How to Save a Pothos Plant with Yellow Leaves

How to save a pothos plant with yellow leaves

Has your once green and healthy pothos turned yellow? Do not worry as this is one of the most common problems I see with pothos, and I can assure you I have lots of tips and tricks to help save your pothos…

I discovered the cause for pothos leaves turning yellow is usually because of overwatering or poor drainage. Pothos plants need the top inch of the soil to dry between watering. If the soil is consistently damp, the pothos develop root rot, preventing the roots from drawing up nutrients and causes the leaves to turn yellow with a dying appearance.

Pothos leaves naturally turn yellow at the base of the plant as it matures and the vines grow longer, which I can assure you is nothing to worry about (although I do have a few tips to help with this).
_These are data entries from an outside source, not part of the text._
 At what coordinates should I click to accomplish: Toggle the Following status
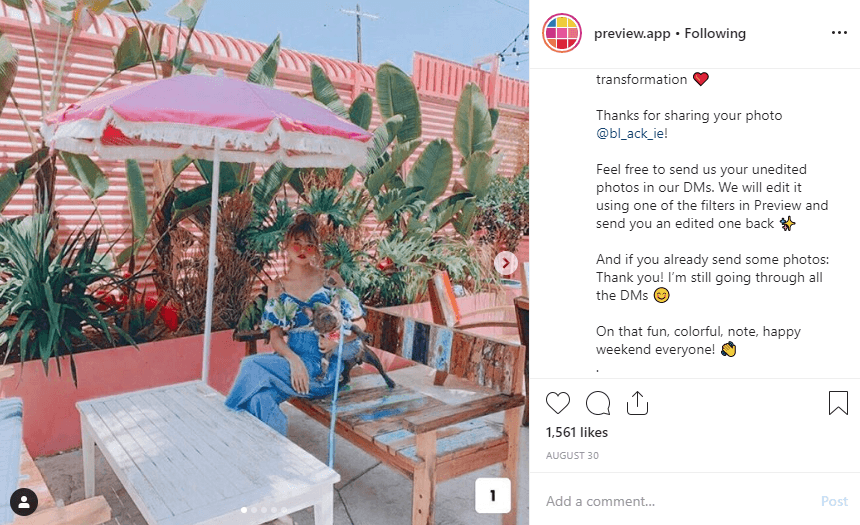(715, 33)
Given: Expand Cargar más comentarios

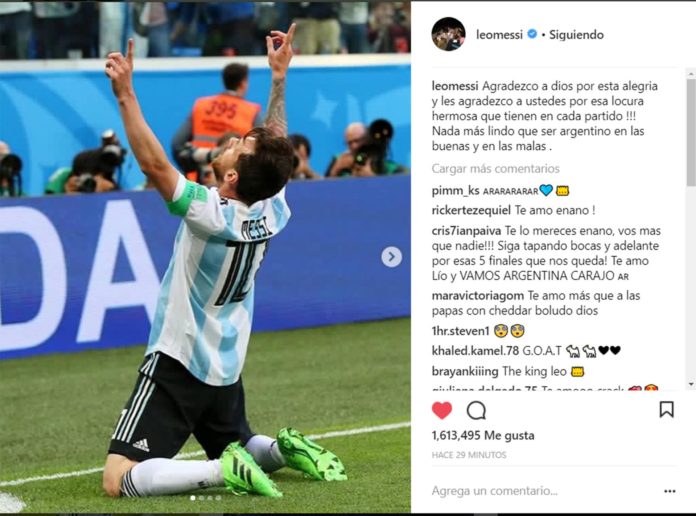Looking at the screenshot, I should click(x=495, y=169).
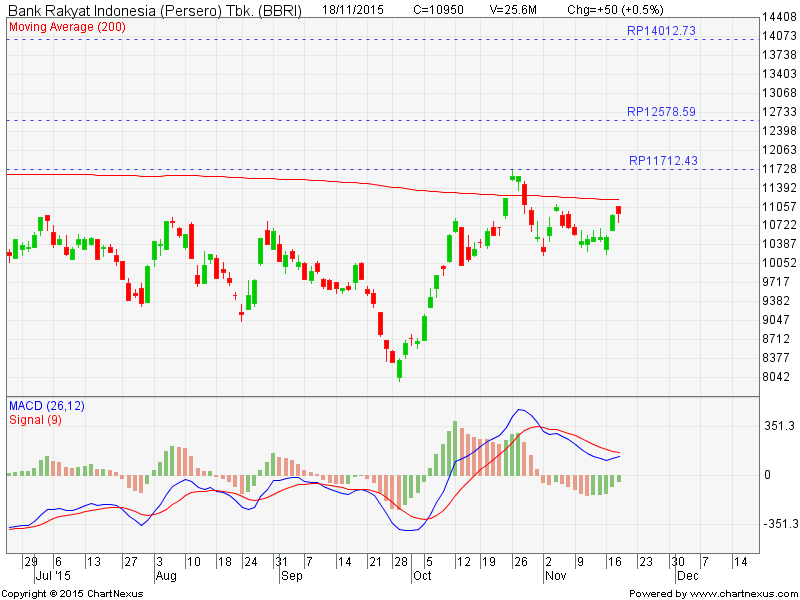Select the Dec month marker on time axis
Image resolution: width=800 pixels, height=600 pixels.
(688, 577)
If someone tells me their pothos leaves have turned yellow and started to curl then, I ask them how much sunlight does it get? Pothos prefer bright indirect light, and the leaves can start to curl and scorch yellow in direct sunlight.

From experience, I have also found that using fertilizer too often or in too high a concentration also turns the leaves yellow.
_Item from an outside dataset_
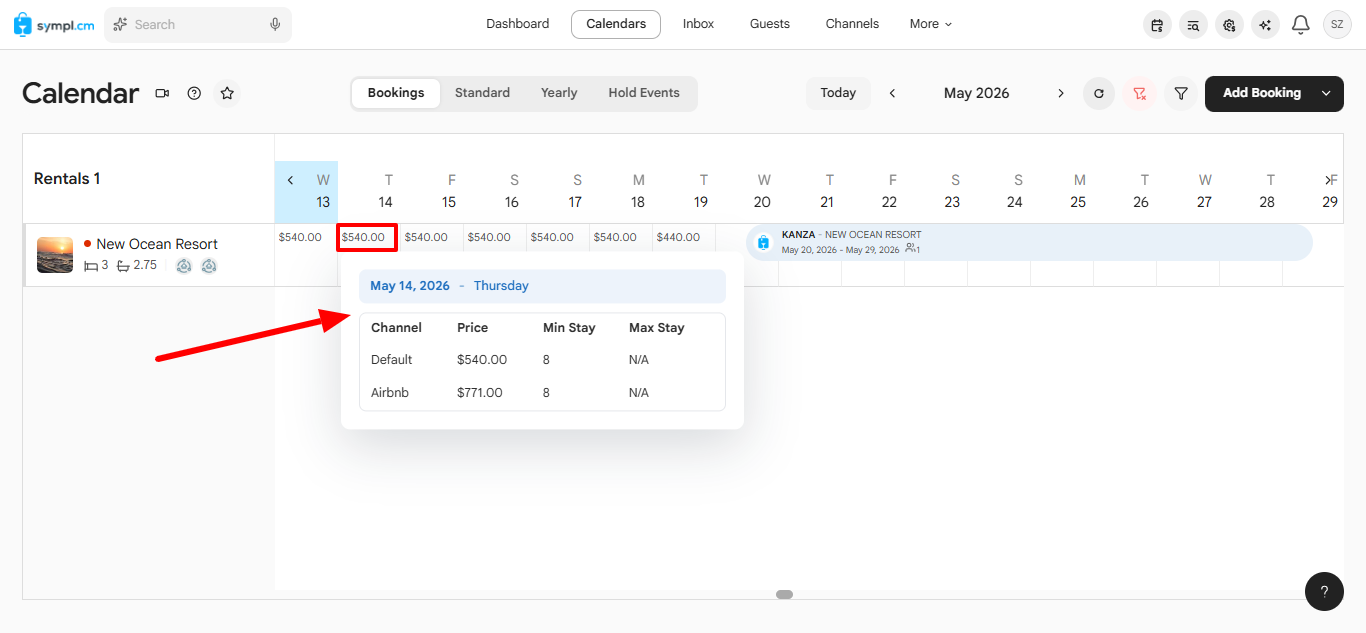Open the notifications bell
The image size is (1366, 633).
[x=1300, y=24]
A classic problem I hear from people is that their pothos leaves have turned yellow after repotting, which I find is usually due to a sudden change in temperature, humidity, light, and airflow or because the pot is retaining too much moisture around the roots.

Pothos leaves turn yellow in Winter in response to fewer hours of sunlight, temperatures cooler than 60°F, and due to low humidity.

Keep reading for how to identify the reason your pothos (Devil’s Ivy) leaves are turning yellow and for my techniques that I learned directly from expert growers on how to save them…

Why are My Pothos Leaves Turning Yellow and Brown?

The first thing I check when I see a pothos with yellow and brown leaves is to see whether the soil is too damp.

Pothos needs the top inch of soil to dry between each watering. If your pothos is in consistently boggy soil, the roots can develop root rot, which prevents them from transporting nutrients to the leaves, causing them to turn yellow and brown.

I find it always helps if we understand how a plant grows in the wild so that we can replicate these conditions indoors…

Pothos plants are climbers that are native to the Solomon Islands, where they grow up trees, in well-draining soil conditions.

If your pothos is in soil that is consistently damp from overwatering, the excess water excludes oxygen from the soil which prevents the roots from respiring and interferes with their ability to draw up moisture and nutrients from the soil.

If the roots uptake moisture and nutrients, this causes your leaves to turn yellow and droop with a dying appearance.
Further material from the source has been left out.